Tracktor -
{Tracking-by-detection}
{Tracking-by-detection}
0) Motivation, Object and Related works:
Motivation:
Objectives:
Tracktor exploits a regression head in an object detector, such as Faster RCNN, to perform tracking. In many state-of-the-art object detectors, this regression is used to refine the location of detected bounding boxes. As shown in Fig. 7, Tracktor simply places the bounding box of a target object in the previous frame t−1 on the current frame t to get feature maps. These feature maps are then fed into the regression head to refine the object’s location, which becomes the new location of that target object in the frame t. In this process, the object’s identity is automatically transferred from frame t−1 to frame t. However, it relies on an assumption that target objects move only slightly between frames, which may hold in case of high frame rate sequences.
To account for new target objects, Tracktor runs the detector on the current frame t and finds detection boxes that do not or slightly overlap with existing tracklets. These detection boxes are used to initialize new tracklets.

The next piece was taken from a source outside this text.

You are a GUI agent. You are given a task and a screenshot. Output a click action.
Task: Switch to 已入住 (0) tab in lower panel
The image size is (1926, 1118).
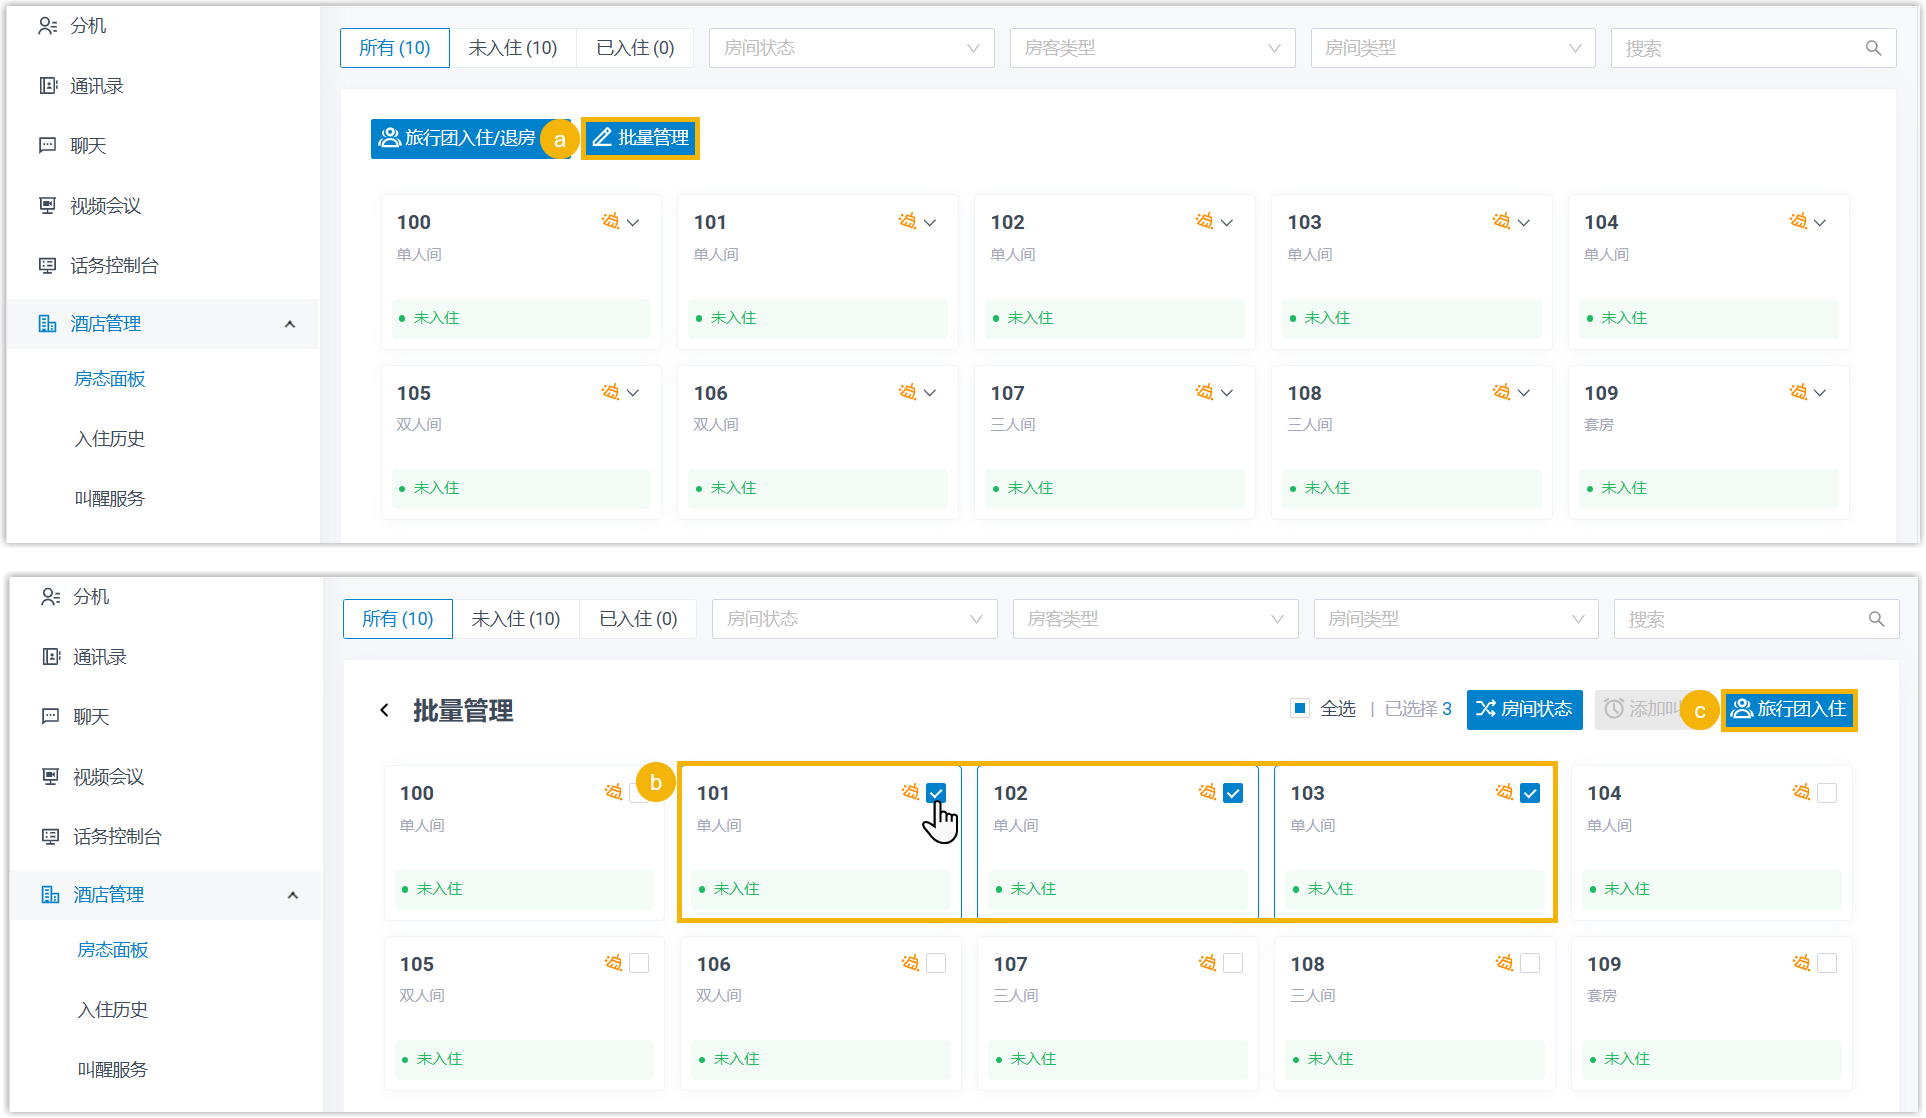click(638, 619)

Two extensions to the original, vanilla Tracktor were also presented in the paper. The extended Tracktor is named Tracktor++. The first extension is the use of a motion model to handle the case of low frame rate sequences and the case of moving cameras. In which cases, a bounding box in frame t−1 might not overlap with its target object in frame t at all; consequently, the regression head does not have any clue to refine its location correctly. A motion model can help compensate for these errors, leading to more robust tracking. The second extension is to exploit a ReID model to verify if the target object in frame t−1 really matches its refined location in frame t. If not, this tracklet of the target object is deactivated.
Even though Tracktor++ does not require any tracking-specific training, it could establish itself as a strong baseline for single-camera person tracking during the time it was proposed.